So maybe you’re thinking, “why is she sharing something she hasn’t even started?” That’s a great question. I thought it’d be pretty neat to document the entire journey of building this thing. To many of us in the WordPress community, this whole REST API thing is still a foreign concept. Breaking our traditional PHP theme paradigm is going to take time. It’s going to take research. And it may not be pretty. I already have questions about implementation of things in the back of my mind, and I’m hoping to answer these questions as I go, and share them with the community. Of course, if you’re reading one of these posts, and you have questions, speak up and ask in the post comments, or @me on Twitter. Let’s help each other. With that, let’s get this thing started. Read on below for a detailed project plan.
Implementation of the REST API gives WordPress users and developers several advantages. WordPress can continue to operate as a familiar and robust backend for data storage and delivery, while making the data itself more accessible to other platforms. Decoupling data delivery from the content management system (CMS) makes WordPress more accessible to a broader audience. For example, building a frontend to consume WordPress data no longer requires knowledge of the WordPress theming system. It frees developers up to consume their data in whatever way is necessary from use in websites, to apps, and other third party services. Instead of WordPress being the solution for a website, it can be a building block in the foundation of a user’s larger application.
Requirements & Objectives
Any starter theme built for WordPress needs to give developers a leg up in the development process, but should not include so many features that it becomes burdensome to work with. To that end, it is incredibly important that Aurora remain relatively un-opinionated, yet provide the basic features one might expect of a functional WordPress theme (i.e. if you install and activate the theme, it shouldn’t look like a dumpster fire). Ideally, any opinionated elements (e.g. styling) could easily be blasted away, giving the next developer a clean slate.

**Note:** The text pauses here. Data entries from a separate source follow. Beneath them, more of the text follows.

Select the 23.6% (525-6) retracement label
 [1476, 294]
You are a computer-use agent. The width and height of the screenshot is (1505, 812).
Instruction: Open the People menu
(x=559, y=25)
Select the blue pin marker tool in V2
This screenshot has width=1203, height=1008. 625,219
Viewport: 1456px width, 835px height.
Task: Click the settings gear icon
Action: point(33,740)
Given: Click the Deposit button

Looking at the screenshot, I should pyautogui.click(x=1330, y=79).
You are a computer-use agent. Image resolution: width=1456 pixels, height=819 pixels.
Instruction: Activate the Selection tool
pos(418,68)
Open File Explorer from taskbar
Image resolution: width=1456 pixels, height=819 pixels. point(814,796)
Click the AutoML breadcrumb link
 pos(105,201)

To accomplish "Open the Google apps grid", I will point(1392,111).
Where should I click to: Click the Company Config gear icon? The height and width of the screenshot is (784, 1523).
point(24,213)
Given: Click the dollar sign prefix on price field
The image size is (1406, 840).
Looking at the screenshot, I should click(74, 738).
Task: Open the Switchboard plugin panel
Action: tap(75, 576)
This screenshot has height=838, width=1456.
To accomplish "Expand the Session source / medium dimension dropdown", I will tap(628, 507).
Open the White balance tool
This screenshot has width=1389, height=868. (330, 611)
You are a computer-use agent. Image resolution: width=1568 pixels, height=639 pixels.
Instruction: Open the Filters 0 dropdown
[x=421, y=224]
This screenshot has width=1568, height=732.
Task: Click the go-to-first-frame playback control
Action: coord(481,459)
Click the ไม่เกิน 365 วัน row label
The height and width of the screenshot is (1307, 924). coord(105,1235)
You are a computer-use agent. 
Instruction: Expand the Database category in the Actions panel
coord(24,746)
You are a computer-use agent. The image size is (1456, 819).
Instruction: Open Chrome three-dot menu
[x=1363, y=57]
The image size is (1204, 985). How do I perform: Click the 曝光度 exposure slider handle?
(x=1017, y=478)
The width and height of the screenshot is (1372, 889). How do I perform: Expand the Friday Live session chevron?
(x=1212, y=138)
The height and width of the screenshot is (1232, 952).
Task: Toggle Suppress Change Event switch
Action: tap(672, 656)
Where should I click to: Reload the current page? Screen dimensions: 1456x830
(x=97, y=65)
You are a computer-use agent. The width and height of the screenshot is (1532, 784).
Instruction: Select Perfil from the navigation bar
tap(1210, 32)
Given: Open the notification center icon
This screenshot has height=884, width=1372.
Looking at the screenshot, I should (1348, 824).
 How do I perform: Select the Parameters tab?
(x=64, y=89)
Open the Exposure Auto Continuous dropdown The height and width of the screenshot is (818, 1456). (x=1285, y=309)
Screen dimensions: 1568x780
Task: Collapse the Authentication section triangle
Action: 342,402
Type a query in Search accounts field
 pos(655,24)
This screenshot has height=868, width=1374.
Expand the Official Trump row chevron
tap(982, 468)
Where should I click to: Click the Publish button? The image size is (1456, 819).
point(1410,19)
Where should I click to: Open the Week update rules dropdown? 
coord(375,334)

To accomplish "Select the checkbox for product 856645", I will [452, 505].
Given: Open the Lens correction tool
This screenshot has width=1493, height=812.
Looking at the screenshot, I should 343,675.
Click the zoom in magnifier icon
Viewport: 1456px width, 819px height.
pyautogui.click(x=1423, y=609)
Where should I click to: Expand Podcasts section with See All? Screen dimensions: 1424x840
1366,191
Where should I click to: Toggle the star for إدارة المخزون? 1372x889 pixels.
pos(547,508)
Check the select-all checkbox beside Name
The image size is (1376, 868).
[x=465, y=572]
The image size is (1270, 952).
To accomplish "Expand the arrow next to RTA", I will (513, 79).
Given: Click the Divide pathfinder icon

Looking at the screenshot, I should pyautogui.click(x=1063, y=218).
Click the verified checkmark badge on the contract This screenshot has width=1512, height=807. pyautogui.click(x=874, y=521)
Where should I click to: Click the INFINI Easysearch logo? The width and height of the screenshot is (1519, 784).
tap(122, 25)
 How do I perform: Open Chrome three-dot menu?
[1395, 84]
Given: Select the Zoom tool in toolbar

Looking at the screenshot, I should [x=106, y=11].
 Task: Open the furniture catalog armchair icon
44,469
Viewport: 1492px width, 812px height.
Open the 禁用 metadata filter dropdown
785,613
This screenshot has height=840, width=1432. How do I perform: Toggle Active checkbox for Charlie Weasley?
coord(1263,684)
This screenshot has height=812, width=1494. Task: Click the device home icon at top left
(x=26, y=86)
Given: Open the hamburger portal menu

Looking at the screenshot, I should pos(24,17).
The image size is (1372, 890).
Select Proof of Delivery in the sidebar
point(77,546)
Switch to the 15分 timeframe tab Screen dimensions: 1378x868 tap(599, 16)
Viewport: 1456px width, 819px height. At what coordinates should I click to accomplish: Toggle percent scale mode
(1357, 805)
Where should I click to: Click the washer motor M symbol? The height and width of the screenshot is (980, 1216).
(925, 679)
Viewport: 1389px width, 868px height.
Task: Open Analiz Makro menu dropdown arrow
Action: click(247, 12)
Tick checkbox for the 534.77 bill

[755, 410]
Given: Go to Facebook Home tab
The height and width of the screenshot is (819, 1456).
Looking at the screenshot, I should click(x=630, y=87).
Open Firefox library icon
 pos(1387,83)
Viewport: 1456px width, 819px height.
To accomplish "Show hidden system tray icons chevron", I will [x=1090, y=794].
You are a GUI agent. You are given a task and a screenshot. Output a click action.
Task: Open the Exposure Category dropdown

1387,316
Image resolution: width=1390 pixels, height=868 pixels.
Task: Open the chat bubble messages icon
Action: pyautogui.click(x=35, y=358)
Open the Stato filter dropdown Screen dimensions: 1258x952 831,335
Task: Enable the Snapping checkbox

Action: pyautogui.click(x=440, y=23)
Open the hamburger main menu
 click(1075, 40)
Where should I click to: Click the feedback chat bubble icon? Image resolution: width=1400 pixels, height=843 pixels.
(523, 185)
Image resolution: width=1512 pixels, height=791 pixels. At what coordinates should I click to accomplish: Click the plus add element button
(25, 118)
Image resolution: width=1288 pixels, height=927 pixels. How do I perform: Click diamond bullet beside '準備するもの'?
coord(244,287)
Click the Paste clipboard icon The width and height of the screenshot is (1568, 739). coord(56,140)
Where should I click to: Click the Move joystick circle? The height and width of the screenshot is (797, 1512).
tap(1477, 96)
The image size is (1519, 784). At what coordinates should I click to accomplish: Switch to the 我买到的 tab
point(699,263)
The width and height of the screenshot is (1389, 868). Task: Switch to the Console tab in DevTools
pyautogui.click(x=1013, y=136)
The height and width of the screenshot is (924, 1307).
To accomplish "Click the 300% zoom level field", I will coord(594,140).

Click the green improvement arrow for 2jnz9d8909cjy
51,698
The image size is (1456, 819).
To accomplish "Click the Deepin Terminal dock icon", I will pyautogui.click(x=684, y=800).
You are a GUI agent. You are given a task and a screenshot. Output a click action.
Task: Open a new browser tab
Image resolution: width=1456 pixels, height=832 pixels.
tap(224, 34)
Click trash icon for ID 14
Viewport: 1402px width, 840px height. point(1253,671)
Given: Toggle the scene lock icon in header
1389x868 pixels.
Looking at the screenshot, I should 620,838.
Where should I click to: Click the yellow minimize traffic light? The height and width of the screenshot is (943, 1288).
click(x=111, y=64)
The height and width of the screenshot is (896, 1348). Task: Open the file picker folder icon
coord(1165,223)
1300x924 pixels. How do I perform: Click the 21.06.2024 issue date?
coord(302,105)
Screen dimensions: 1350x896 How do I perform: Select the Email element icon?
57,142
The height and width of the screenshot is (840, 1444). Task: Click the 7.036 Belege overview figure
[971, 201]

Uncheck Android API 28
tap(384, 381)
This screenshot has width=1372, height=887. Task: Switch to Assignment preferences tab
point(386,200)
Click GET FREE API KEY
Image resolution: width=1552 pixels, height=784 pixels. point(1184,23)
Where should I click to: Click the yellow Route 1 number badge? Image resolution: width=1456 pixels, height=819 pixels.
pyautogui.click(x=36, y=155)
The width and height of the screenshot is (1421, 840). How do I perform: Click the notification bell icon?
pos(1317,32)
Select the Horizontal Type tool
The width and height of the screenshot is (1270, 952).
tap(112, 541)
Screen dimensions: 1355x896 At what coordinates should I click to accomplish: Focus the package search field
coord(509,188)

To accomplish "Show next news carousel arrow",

Aurora will be a clean, modern theme with the following features:
- ES Next + React
- Icon (SVG) management
- Linting according the WordPress Coding Standards using PHPCS, ESLint, and Stylelint
- Documentation support
- Support default post types (post, page, nav-menu, * comments)
- Easy to understand
- Complies with Section 508 and WCAG 2.0AA accessibility standards.
- Meets WordPress internationalization and localization guidelines.
- Use techniques including Atomic Design to keep the theme files organized and easy to understand.
Project Scope / Deliverables
At this time, Aurora will only consist of the starter theme. Future implementations may include:
- Extensibility via the command line–easily spin up reusable components via a command line integration (e.g. Yeoman), which will be hosted indepently from the theme (likely via a branch of Aurora Project).
- Gutenberg components. Support for default Gutenberg components will exist, but new components are not in scope for the initial phase of the project.
- A plugin for interacting with Custom Post Types / Custom Endpoints.
Aurora will be a clean, elegant starter theme with simple styling, and basic components, to help developers get started on their WordPress REST API theme projects.
Use Aurora Project (the non-theme boilerplate) as the base setup for the theme
- Tweak Aurora Project Webpack setup to work with WordPress (keeping in mind that hot module replacement doesn’t work in WordPress).
- Browser Sync
- Use Underscores for some of the base theme files _ header.php (pulls in styles and head scripts) _ footer.php (pulls in scripts) _ index.php (a fall back if our JS fails) _ 404.php? * functions.php
Theme components (React components)
- Navigation (this might be a challenge given that there is no clear way of interacting with menus via the default endpoints)
- Archive (home, categories, tags, etc.)
- Single post / page
- Sidebar (I’m really curious about supporting widgets via the REST API)
- Search results (maybe this is the same as the archives?)
- Social icons (menu)
How should the theme interact with the Customizer?
- Custom logo
- Site title
- Site tagline
- Site icon (favicon)
- Sidebar (no sidebar, sidebar right, sidebar left)
- Widget area(s) for the footer (see Alcatraz)
- Footer copyright text
- Testing (Mocha? Jest? other?)
- Performance metrics
- Sass documentation
- Component documentation (KSS? Storybook?)